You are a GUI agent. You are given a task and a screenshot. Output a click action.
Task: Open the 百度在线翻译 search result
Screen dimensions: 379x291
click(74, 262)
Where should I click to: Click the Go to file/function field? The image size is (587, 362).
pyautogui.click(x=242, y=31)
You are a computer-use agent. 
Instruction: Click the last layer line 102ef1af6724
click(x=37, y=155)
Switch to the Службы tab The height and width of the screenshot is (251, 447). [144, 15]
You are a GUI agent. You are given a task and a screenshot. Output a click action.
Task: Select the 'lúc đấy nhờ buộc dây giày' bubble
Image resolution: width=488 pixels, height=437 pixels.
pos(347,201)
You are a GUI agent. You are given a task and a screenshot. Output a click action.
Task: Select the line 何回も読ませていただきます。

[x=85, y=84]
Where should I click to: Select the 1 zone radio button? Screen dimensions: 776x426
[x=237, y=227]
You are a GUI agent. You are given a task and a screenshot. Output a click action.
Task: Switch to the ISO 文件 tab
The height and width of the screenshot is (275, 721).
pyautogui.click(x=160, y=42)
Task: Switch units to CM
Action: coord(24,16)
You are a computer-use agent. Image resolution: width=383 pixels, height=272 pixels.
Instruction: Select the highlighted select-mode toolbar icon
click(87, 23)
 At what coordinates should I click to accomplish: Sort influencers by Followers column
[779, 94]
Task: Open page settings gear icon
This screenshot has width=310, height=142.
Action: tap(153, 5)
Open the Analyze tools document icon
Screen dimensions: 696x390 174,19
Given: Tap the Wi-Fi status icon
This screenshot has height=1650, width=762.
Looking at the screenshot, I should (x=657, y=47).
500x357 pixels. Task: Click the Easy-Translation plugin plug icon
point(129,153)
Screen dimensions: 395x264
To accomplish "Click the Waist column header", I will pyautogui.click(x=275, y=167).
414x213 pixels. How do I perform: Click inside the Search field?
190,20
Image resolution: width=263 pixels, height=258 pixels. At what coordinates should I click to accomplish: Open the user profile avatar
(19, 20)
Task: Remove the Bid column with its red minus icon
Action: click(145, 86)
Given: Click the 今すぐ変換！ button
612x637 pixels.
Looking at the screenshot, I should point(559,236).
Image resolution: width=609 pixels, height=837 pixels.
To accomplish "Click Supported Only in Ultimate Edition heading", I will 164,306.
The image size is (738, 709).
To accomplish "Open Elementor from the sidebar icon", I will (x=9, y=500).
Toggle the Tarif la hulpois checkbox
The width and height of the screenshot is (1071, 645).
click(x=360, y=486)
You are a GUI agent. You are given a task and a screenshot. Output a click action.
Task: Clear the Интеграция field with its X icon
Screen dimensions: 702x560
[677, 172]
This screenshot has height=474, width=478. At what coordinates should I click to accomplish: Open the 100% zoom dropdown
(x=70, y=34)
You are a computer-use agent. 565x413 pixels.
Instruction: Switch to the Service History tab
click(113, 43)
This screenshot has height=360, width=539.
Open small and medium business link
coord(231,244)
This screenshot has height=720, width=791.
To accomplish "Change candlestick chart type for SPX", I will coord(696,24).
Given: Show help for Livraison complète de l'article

#### DIRECTIONS:
Look back at the data above. Transcribe exactly the lines starting at the line that contains "Given: Tap the Wi-Fi status icon" and ending at the line that contains "You are a computer-use agent. 565x413 pixels.".

#### EXERCISE ANSWER:
Given: Tap the Wi-Fi status icon
This screenshot has height=1650, width=762.
Looking at the screenshot, I should (x=657, y=47).
500x357 pixels. Task: Click the Easy-Translation plugin plug icon
point(129,153)
Screen dimensions: 395x264
To accomplish "Click the Waist column header", I will pyautogui.click(x=275, y=167).
414x213 pixels. How do I perform: Click inside the Search field?
190,20
Image resolution: width=263 pixels, height=258 pixels. At what coordinates should I click to accomplish: Open the user profile avatar
(19, 20)
Task: Remove the Bid column with its red minus icon
Action: click(145, 86)
Given: Click the 今すぐ変換！ button
612x637 pixels.
Looking at the screenshot, I should point(559,236).
Image resolution: width=609 pixels, height=837 pixels.
To accomplish "Click Supported Only in Ultimate Edition heading", I will 164,306.
The image size is (738, 709).
To accomplish "Open Elementor from the sidebar icon", I will (x=9, y=500).
Toggle the Tarif la hulpois checkbox
The width and height of the screenshot is (1071, 645).
click(x=360, y=486)
You are a GUI agent. You are given a task and a screenshot. Output a click action.
Task: Clear the Интеграция field with its X icon
Screen dimensions: 702x560
[677, 172]
This screenshot has height=474, width=478. At what coordinates should I click to accomplish: Open the 100% zoom dropdown
(x=70, y=34)
You are a computer-use agent. 565x413 pixels.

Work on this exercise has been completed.